L’euro rimane divisivo anche all’interno della stessa Eurozona, fatto ammesso anche dal presidente della Banca centrale dei Paesi Bassi, uno dei più rigidi tra i “Paesi frugali”. Klaas Knot, in una conferenza del settembre 2020, ha francamente riconosciuto che l’euro non ha corretto le disparità tra Nord e Sud dell’Europa, sottolineando che i vantaggi, espressi in euro per famiglia, per l’Olanda sono stati circa il doppio che per l’Italia. Suona decisamente fantasiosa la famosa dichiarazione di Romano Prodi: “Con l’euro lavoreremo un giorno di meno guadagnando come se lavorassimo un giorno di più”.
Un punto su cui vi è un generale accordo è che non ha senso una moneta comune senza un’unità politica: quella economica non basta, tanto più se imperfetta. Tuttavia, pensare a un’unità politica all’interno dell’Ue appare francamente problematico e riappare qui e là l’idea di un euro a “doppia velocità”, l’impostazione originaria della Germania che avrebbe escluso l’Italia insieme ad altri Paesi mediterranei. All’epoca, Ciampi e Prodi fecero di tutto per entrare nell’Eurozona, accettando le condizioni imposte dai tedeschi, ma ora è possibile uscire dall’euro e con quali costi?

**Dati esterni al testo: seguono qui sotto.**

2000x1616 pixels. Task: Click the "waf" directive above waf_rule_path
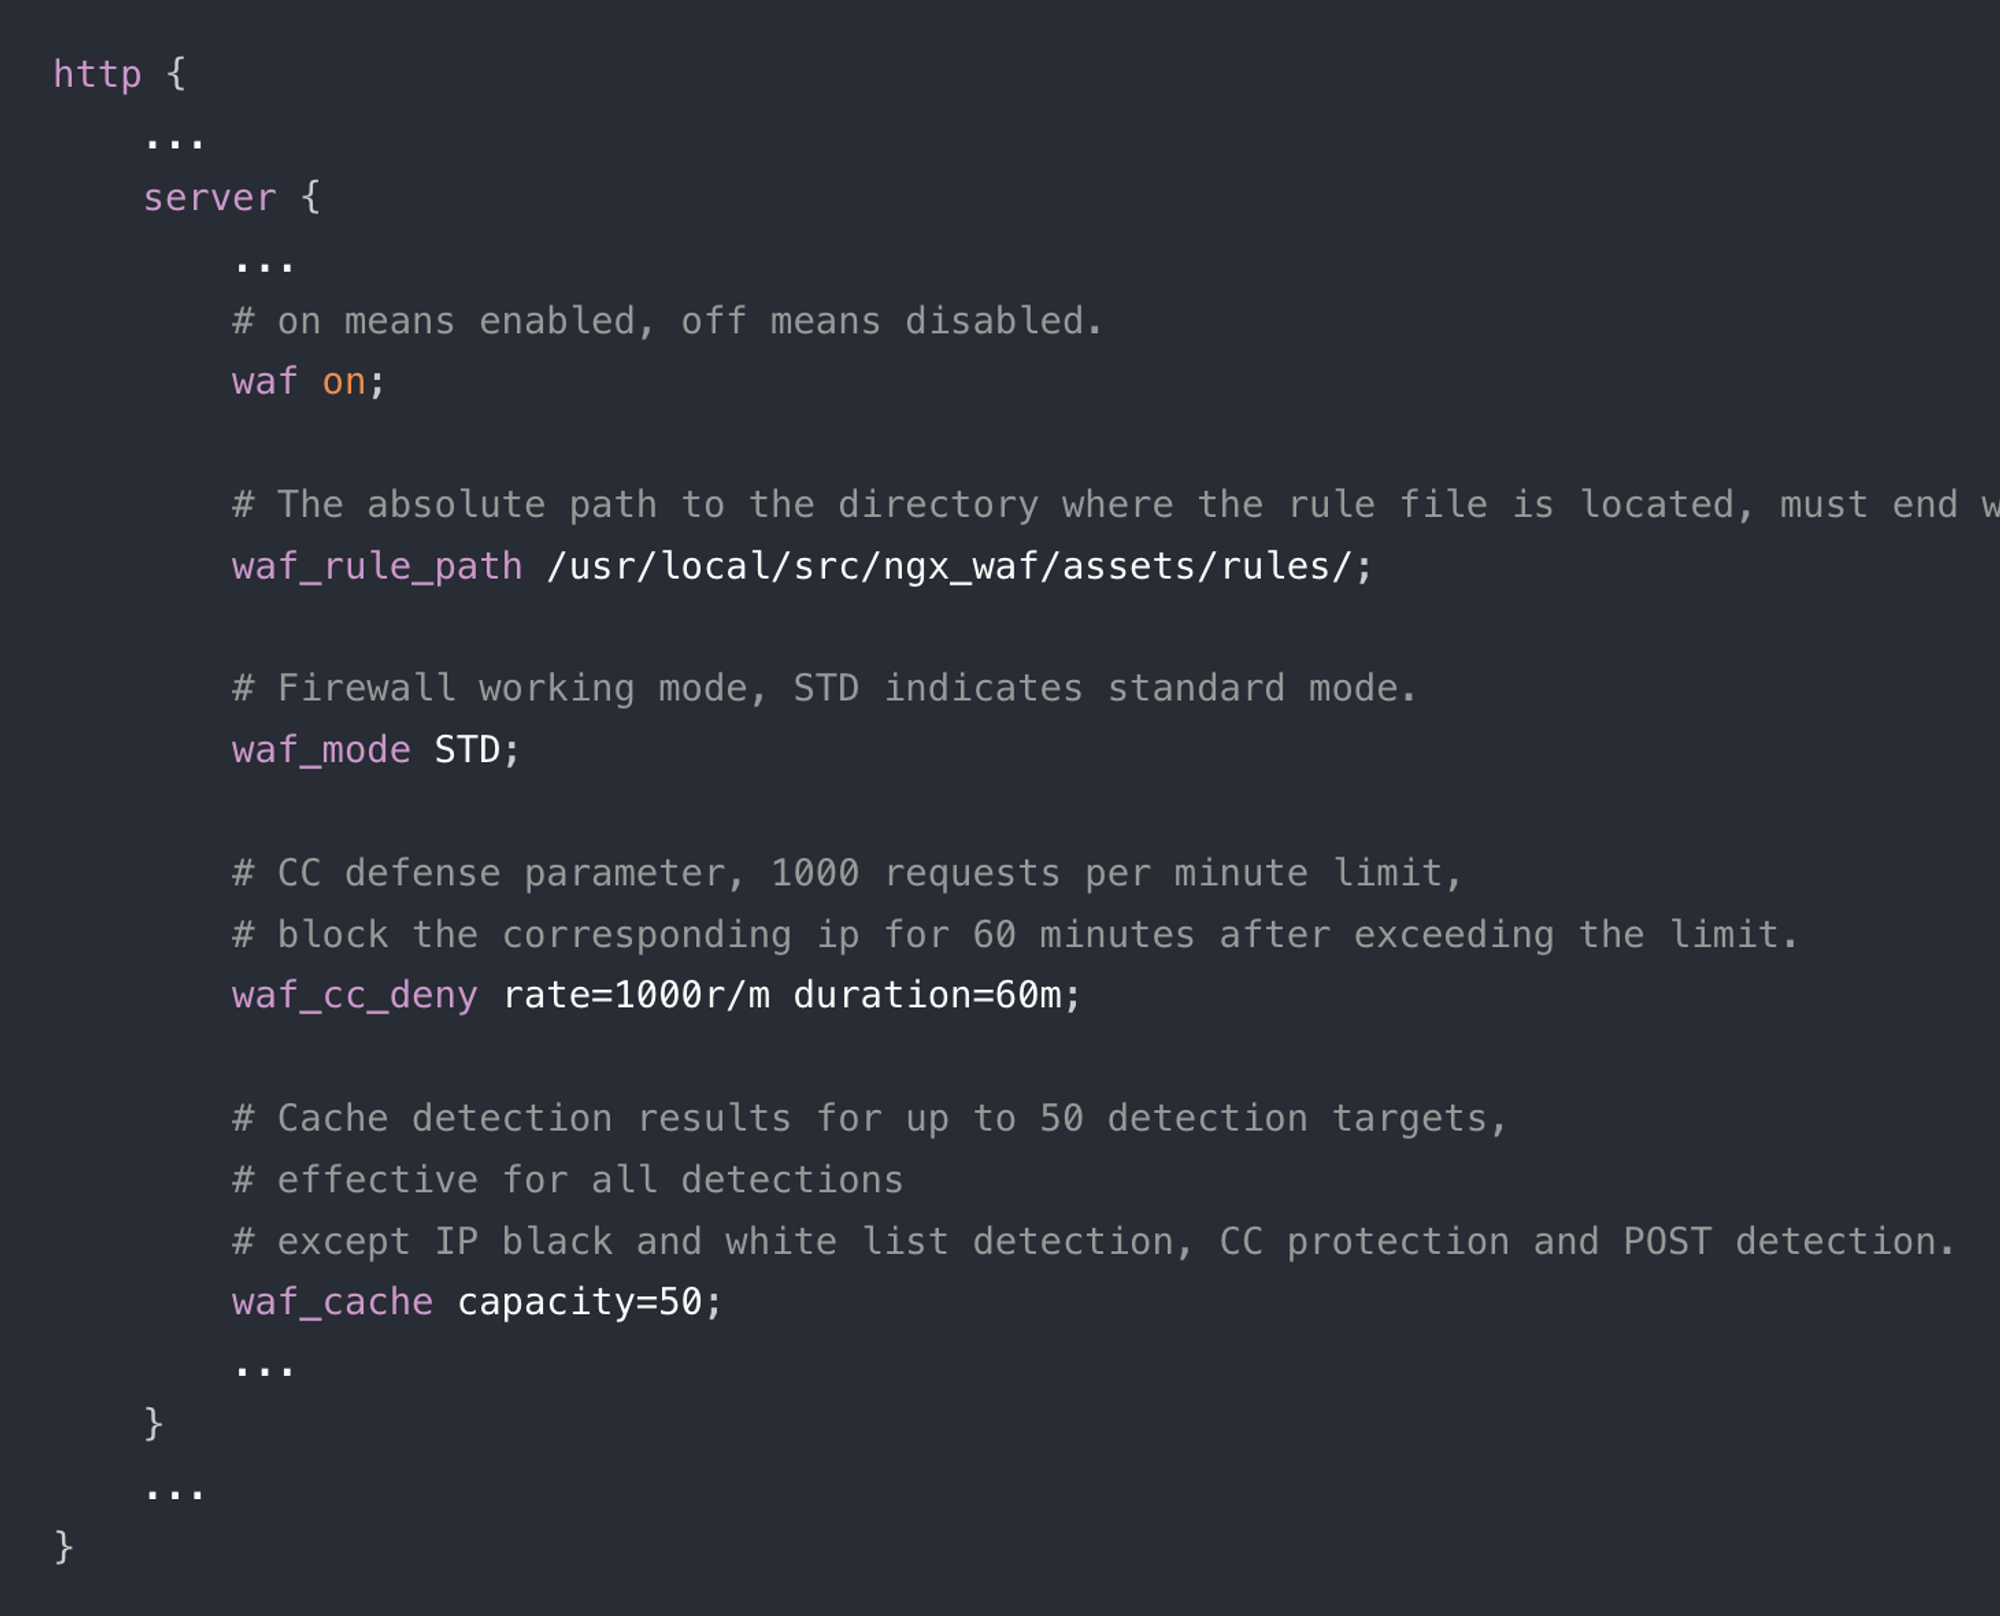tap(265, 382)
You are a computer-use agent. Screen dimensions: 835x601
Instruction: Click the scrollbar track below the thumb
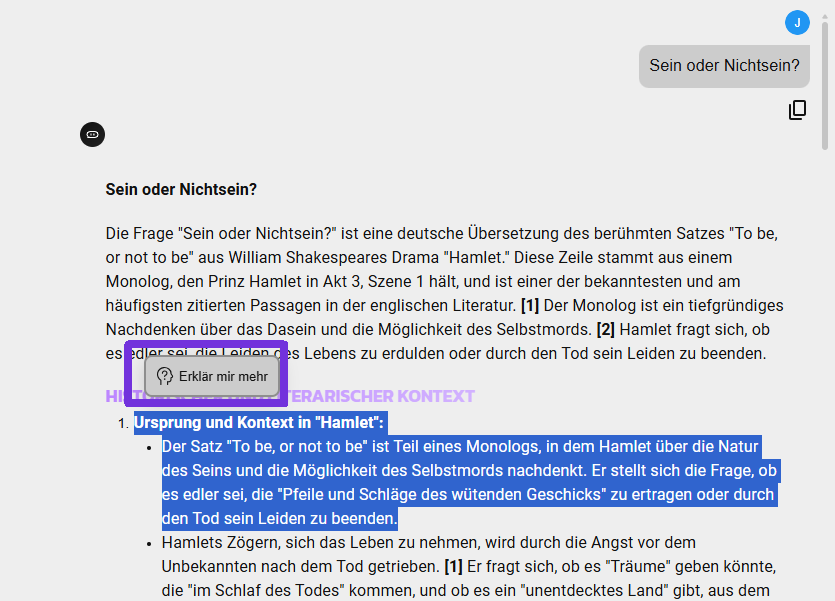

L’alternativa è cercare di risolvere i problemi dell’euro e l’unico modo sembra essere di cominciare a procedere, pur lentamente, verso una maggiore integrazione politica. Alla base c’è il ricupero delle impostazioni che diedero inizio all’avventura europea, riassumibili in un termine: solidarietà. Un concetto questo che sembra difficile da accettare, al di là delle dichiarazioni di principio, non solo dai politici ma anche dai cittadini europei, se non costretti da una crisi particolarmente grave. Tuttavia, è molto forte il rischio che in una simile evenienza tutto si sfaldi.